With the introduction of the new TVR Griffith the company has been suddenly shot in the future. Last September 8th a huge break has been created between the “OLD” and the “NEW” TVR.
And now Tuscan, Chimaera, Cerbera, Griffith, Sagaris and Cerbera has been moved to an older generation. So the question is: how’s the perception of those models we considered as modern from now on? How will the new car modify – necessarily – old models’ rates? Some models will be “boosted” as collectibles?
I asked some questions to Str8six’s Jason Clegg, one of the most reputed garages for TVRs. Here are his answers:
– Do you feel the new Griffith creates a break and now past models (Tuscan Speed6 MK1 and MK2, Cerbera AJP & Speed6, T350, Tamora, Sagaris) will be perceived as older ones?
The new car is a gamechanger for TVR and shares almost nothing with previous cars. The design, fit and finish is of a level never seen before on a low volume production car and will I feel be an instant sucess with the press. The shape shares little with the old cars and is designed with an eye on the future not the past.
– Do you think past models’ prices will be affected?
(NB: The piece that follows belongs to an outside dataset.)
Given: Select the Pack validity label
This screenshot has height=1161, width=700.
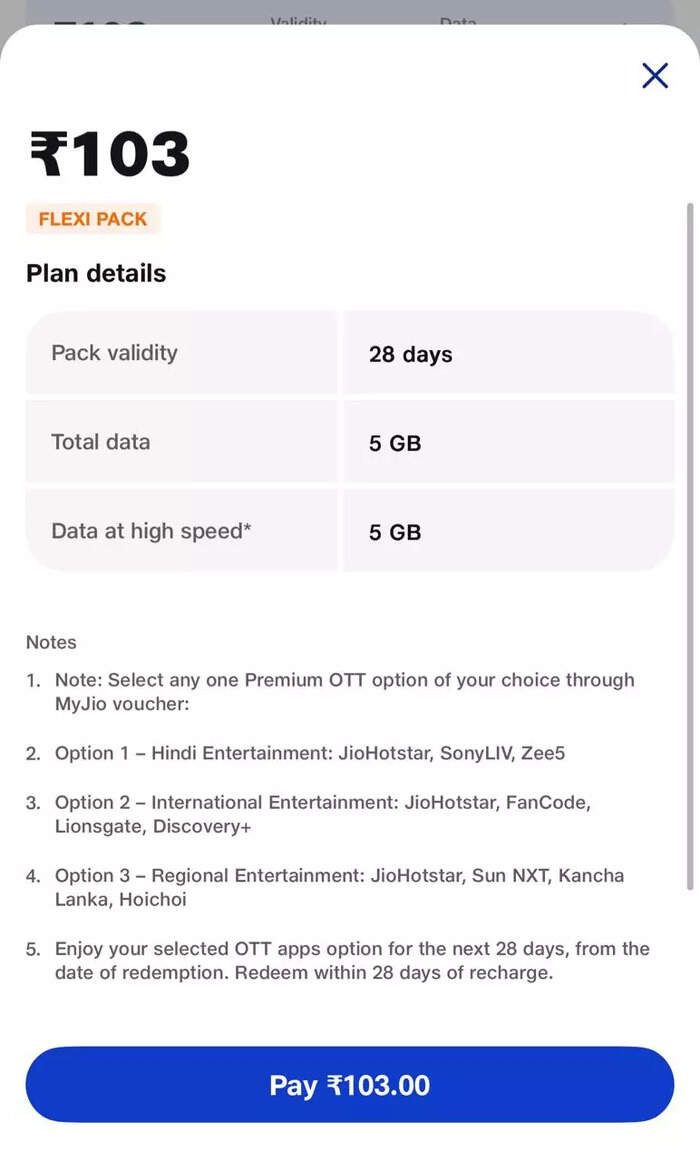Looking at the screenshot, I should pyautogui.click(x=114, y=353).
Yes Im sure this will have bearing on current prices as TVR’s have been an undervalued secret for some time, with the social media and press coverage of the new car this will re-ignite many peoples memories of TVR and stimulate them to surf the net looking for earlier examples.
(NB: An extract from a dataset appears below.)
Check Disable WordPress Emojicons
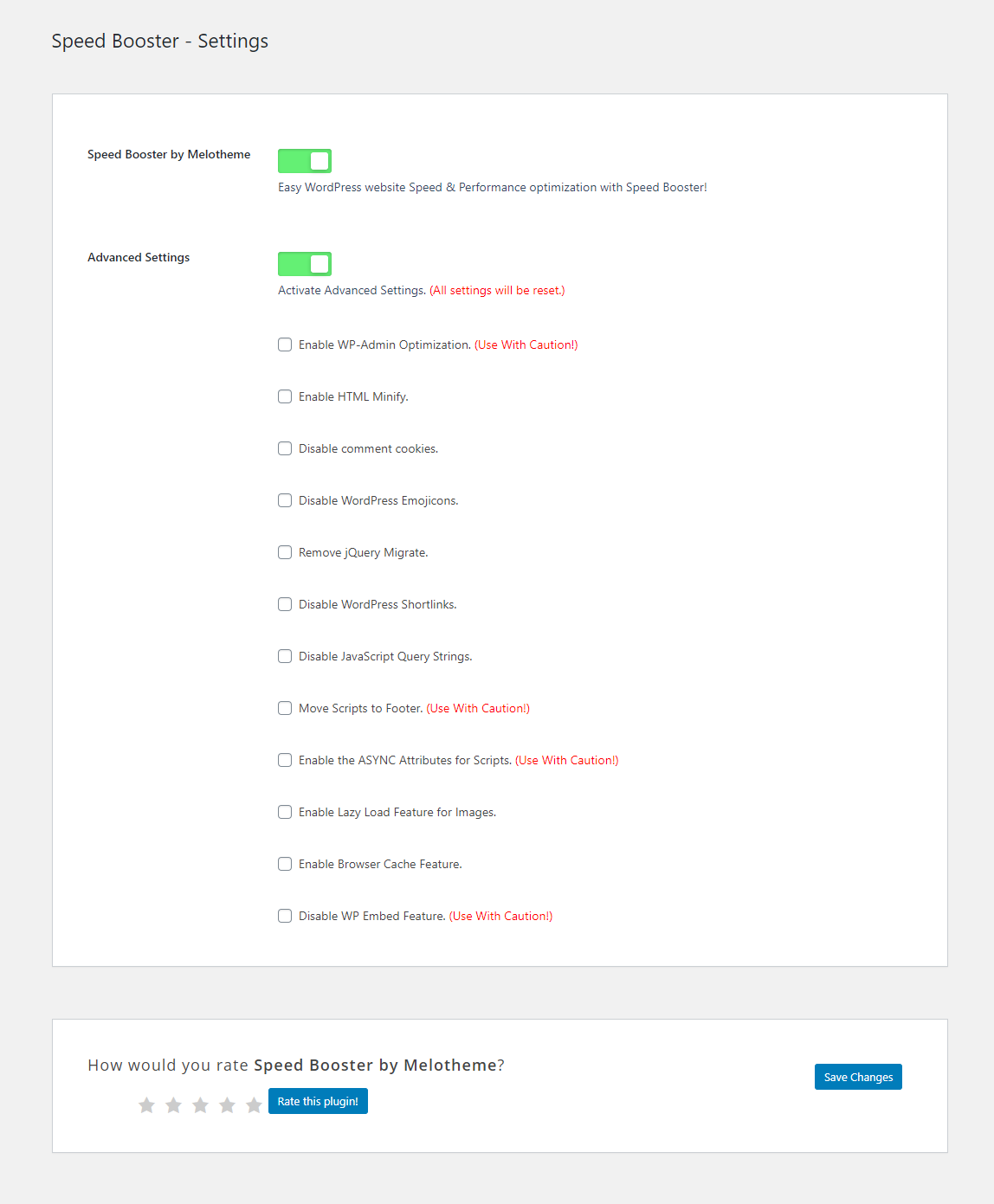The height and width of the screenshot is (1204, 994). coord(285,500)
– Do you think we’ll see an increase in rates/prices?
With a small number of cars available prices will increase due to supply and demand. These cars offer fantastic value for money, especially when viewed against similar marques.
– Do you think there will be a model (more models) that will be more appreciated than others?
I see the T cars as jewels, they are stunning to look at with TVR’s own designed engine and diminutive size for a car of this performance. Surely a recipe that will never be repeated.